Next gen biometric: Brain waves
09 April, 2013
category: Biometrics, Digital ID
There are many different solutions coming to market aiming to make secure Web and computer login easy and secure. Biometrics have been considered and deployed but adoption right out of science fiction is emerging that would authenticate via brain waves.
Students and a professor at the University of California Berkley School of Information is working on a system that would have a user wear a headset equipped with electroencephalograms — EEGs – to measure brain wave activity.
Using brain waves for identification is not a new idea but the technology used to read those brainwaves is new, according to a release from the UC School of information. “Traditional clinical EEGs typically employ dense arrays of electrodes to record 32, 64, 128, or 256 channels of EEG data. But new consumer-grade headsets use just a single dry-contact sensor resting against the user’s forehead, providing a single-channel EEG signal from the brain’s left frontal lobe,” the release states.
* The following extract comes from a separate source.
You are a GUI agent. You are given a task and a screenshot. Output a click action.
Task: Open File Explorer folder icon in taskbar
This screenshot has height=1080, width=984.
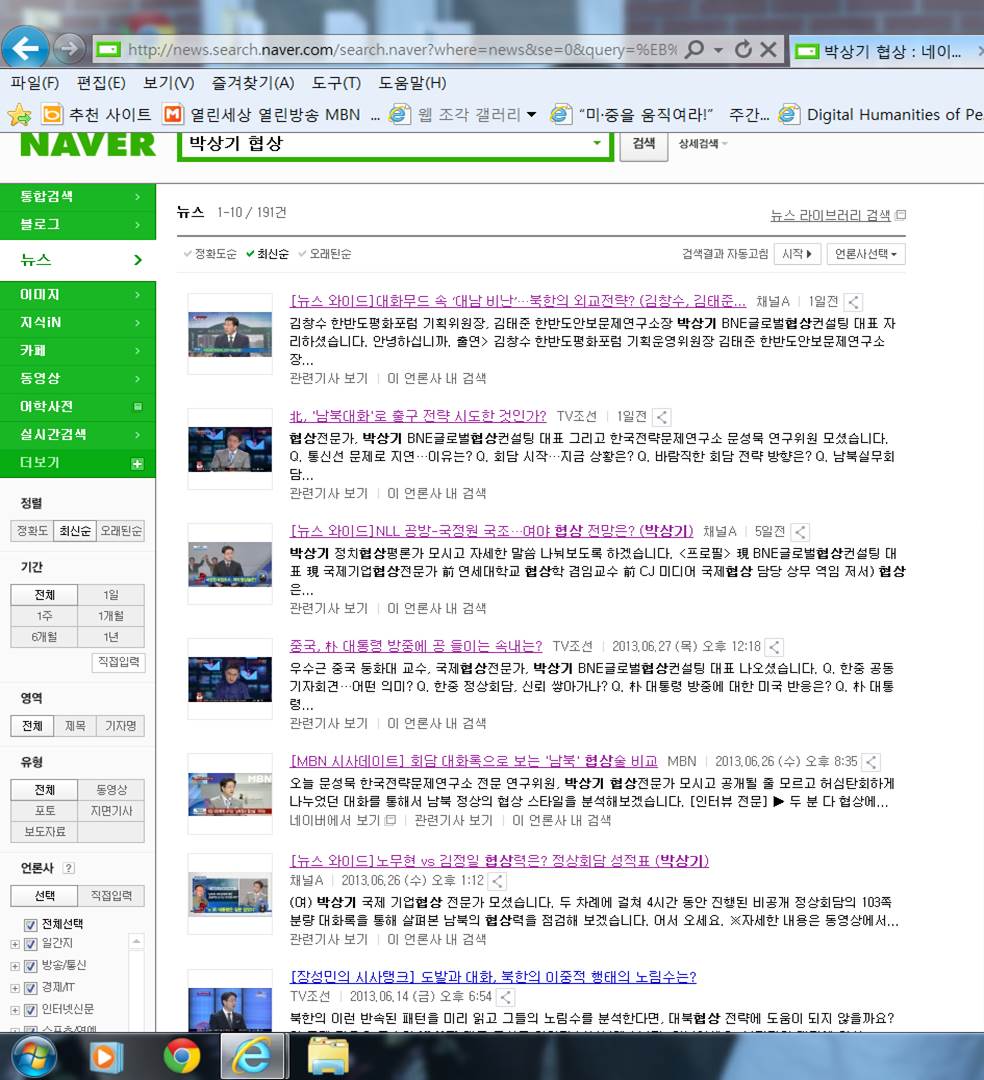(327, 1056)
The headsets connect to the computer via Bluetooth and don’t look much different than a typical headset for music or gaming and cost around $100.
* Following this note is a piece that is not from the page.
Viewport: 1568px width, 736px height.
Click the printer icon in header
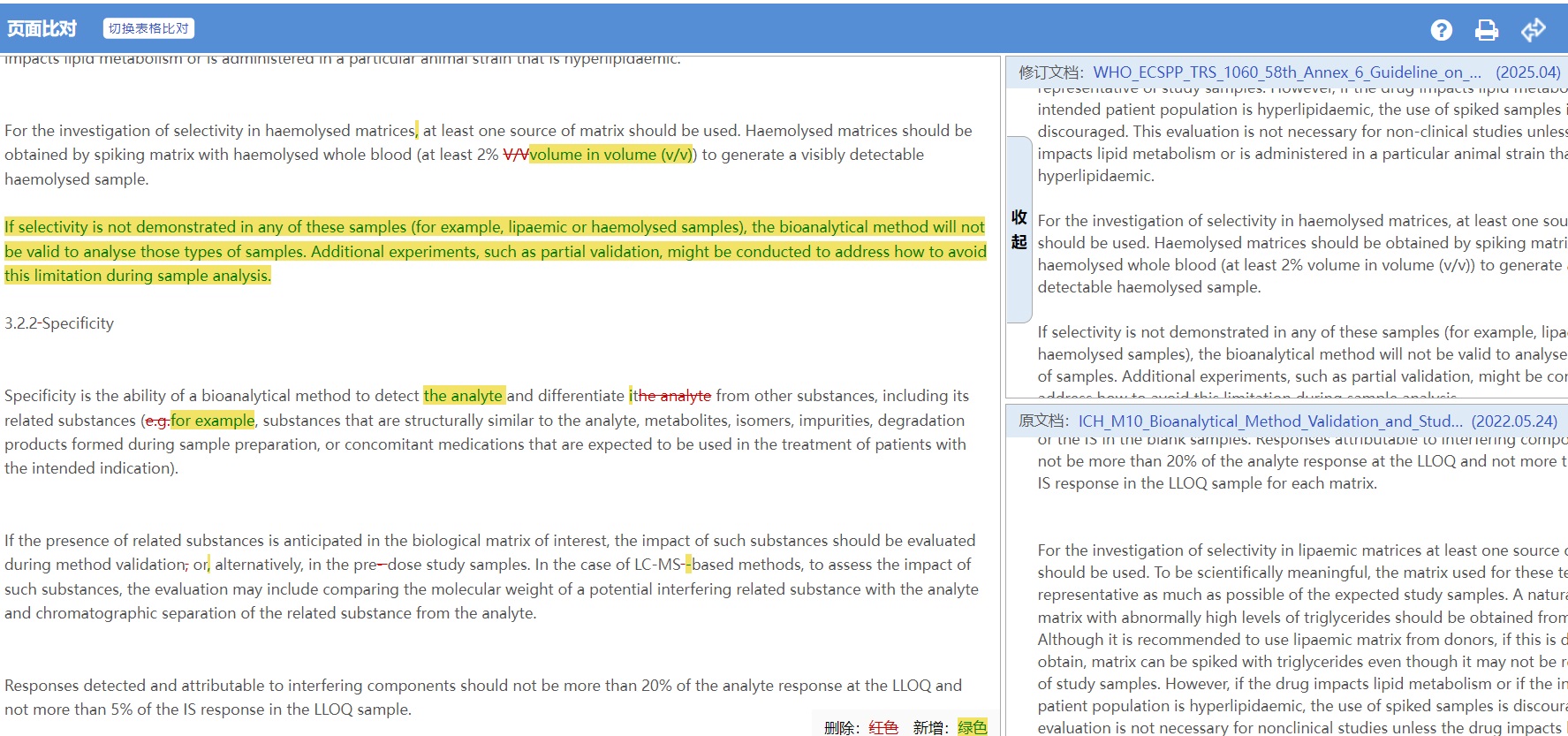[x=1487, y=30]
But can it work? In different scenarios the team was able to reduce the error rate to around 1%. To authenticate the system has users imagine performing different tasks.
The important thing is to find a mental task that users don’t mind repeating on a daily basis. “Researchers found that users would prefer to repeat tasks that are fairly easy but not too boring. Users’ favorite tasks included counting objects of a specific color, imagining singing a song of their choice, or simply focusing on their own breathing,” the release states. “Several users found it difficult to imagine performing an action from their favorite sport: they found it unnatural to imagine the movement of their muscles without actually moving them. Similarly, when asked to choose their own ‘pass-thought,’ many users chose a thought that was complicated or difficult to repeat. And imagining moving a finger up and down was boring to the majority of participants.”
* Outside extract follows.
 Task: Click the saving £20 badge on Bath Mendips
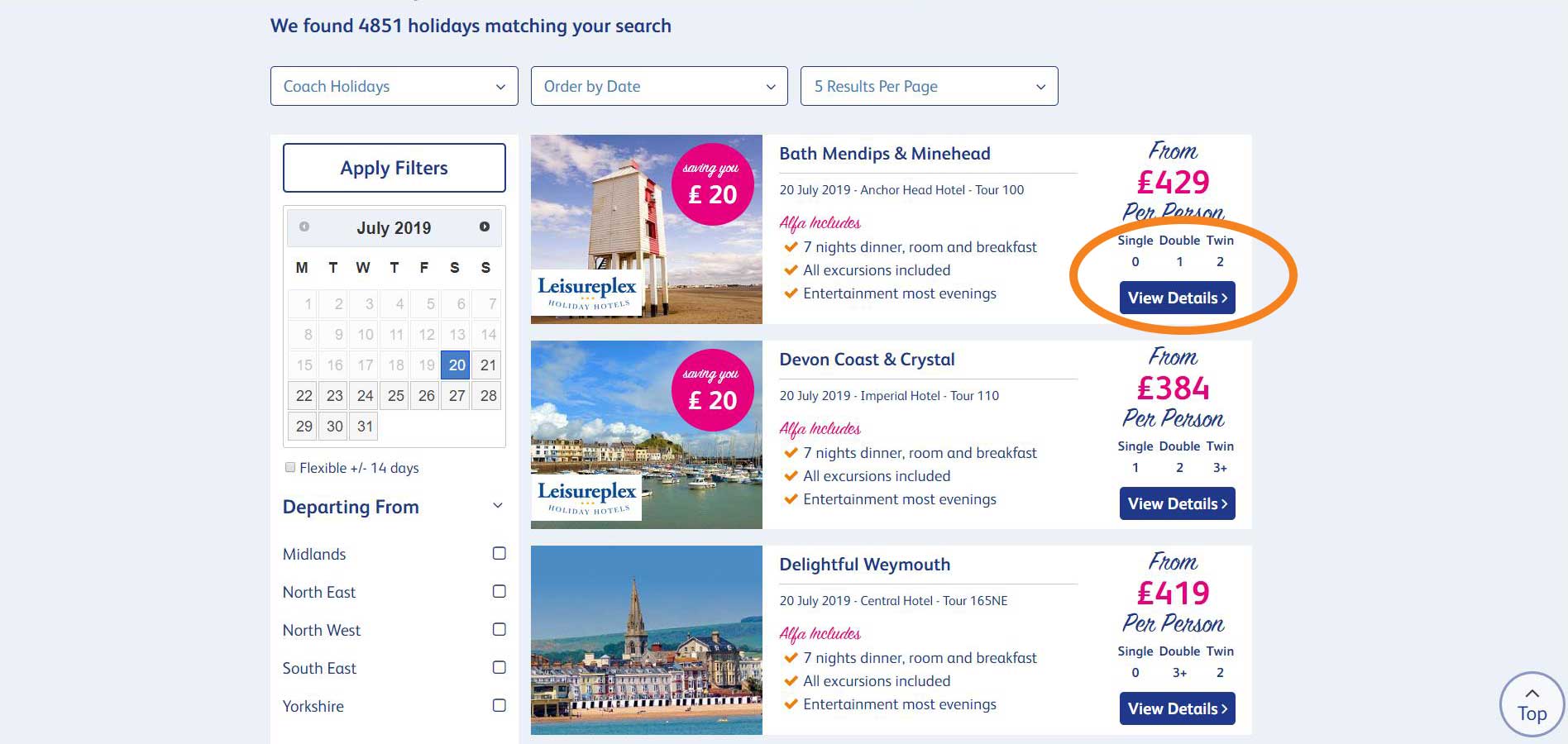[x=712, y=184]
The project was led by School of Information professor John Chuang, along with Hamilton Nguyen, an undergraduate student in electrical engineering and computer science; Charles Wang, a first-year I School MIMS student; and Benjamin Johnson, formerly a postdoctoral scholar at the I School. Chuang presented the team’s findings at the 2013 Workshop on Usable Security at the Seventeenth International Conference on Financial Cryptography and Data Security in Okinawa, Japan.